もちろんバレないようにやっているのだろうが、それらの妨害工作はデータとしてあがってきており、更にそのことに気が付いて反MASKを訴える団体を、秘密裏に処理する暗殺部隊の活動報告までもがあがっている。
(MASKは戦場を利用し、世界のバランスを掌握するつもりだろうか?)
こんなデータが閲覧できるのは、月影陽子は一族の人間だからこそだろう。
また別のデータを閲覧すると、高濃度の〈アニマ〉を充満させた空間では、人間の意志によって何か超常的なできごとすら発生させられると実験結果が記載されている。

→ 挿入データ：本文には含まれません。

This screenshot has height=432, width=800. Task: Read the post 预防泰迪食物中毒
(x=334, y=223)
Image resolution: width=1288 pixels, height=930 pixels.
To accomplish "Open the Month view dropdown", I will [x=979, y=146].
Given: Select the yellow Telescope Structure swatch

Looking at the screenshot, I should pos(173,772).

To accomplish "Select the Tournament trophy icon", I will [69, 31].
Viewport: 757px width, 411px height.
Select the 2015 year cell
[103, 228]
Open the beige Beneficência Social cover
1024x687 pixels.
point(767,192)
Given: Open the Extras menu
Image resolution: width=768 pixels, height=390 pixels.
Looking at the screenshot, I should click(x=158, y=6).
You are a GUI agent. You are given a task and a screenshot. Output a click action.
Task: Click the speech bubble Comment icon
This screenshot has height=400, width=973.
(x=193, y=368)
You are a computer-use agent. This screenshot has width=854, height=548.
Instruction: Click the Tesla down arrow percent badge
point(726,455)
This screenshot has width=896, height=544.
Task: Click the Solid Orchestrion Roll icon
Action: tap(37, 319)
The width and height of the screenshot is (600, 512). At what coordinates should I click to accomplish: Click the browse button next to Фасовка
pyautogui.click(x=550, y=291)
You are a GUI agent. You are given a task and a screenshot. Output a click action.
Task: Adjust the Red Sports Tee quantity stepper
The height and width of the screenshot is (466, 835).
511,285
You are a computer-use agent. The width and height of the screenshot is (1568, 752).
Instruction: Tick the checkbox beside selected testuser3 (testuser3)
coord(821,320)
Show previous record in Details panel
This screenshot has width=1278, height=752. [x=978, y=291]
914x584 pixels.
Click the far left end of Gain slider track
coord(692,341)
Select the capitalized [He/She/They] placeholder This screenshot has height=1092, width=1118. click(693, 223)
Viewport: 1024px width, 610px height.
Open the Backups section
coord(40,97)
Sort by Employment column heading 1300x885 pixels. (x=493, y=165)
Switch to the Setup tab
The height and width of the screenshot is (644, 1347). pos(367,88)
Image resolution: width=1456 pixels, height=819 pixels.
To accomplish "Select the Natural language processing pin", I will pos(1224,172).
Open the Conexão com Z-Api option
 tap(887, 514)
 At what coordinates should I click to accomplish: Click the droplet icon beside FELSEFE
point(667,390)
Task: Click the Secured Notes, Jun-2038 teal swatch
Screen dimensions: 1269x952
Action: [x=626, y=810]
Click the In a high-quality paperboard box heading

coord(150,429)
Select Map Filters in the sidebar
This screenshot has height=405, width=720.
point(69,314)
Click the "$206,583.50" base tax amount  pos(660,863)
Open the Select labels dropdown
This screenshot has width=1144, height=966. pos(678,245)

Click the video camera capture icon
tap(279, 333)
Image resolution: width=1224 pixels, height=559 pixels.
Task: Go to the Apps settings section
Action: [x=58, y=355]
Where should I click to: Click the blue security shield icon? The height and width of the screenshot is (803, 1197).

しかしそれ以上の子細は、別の権限をもたないと閲覧できないらしく、薬学部で聴取できる情報はそれぐらいだった。
あと残されたのは、いくつかのメールのやりとりぐらいだろうか?
俺はざっと目を通した後に月影陽子の執務室を出ると、兵器開発局へ向かうべく更に建物の奥へと向かった。
だがスイスイと進んでいく中で、不意に俺の歩みはピタリと止められる。
「…………?」
ゲートの反応が、ない。
どうやら入手済みの生態情報では、ここから先は進めないらしい。
今の俺は、部長レベルのセキュリティならスルーできるほどの生態情報をコピーしているはず。しかしそれでもなお侵入できないフロアもあるとするなら……。
(ここからが、兵器開発の研究棟ということか?)
おそらくここは、ワイズマン博士なら入場できるフロアに違いない。
だが、彼のレベルはいったいどれほどのものなのか……。
(当時の父さんと同じ役職ならば……取締役クラス、ということか……?)
セキュリティの壁は、ここまでくると強力なバリア機能すら発揮している。
目には見えない殺傷力のある電圧が障壁に流され、無理に扉に近づこうとすれば平然と命を奪おうとする有様だ。
(きょうのところは、ここまでか)
俺は仕方なく撤収すると、〈セルフ〉の仲間へコンタクトを取るべく、本来の拠点であるホテルへと向かった。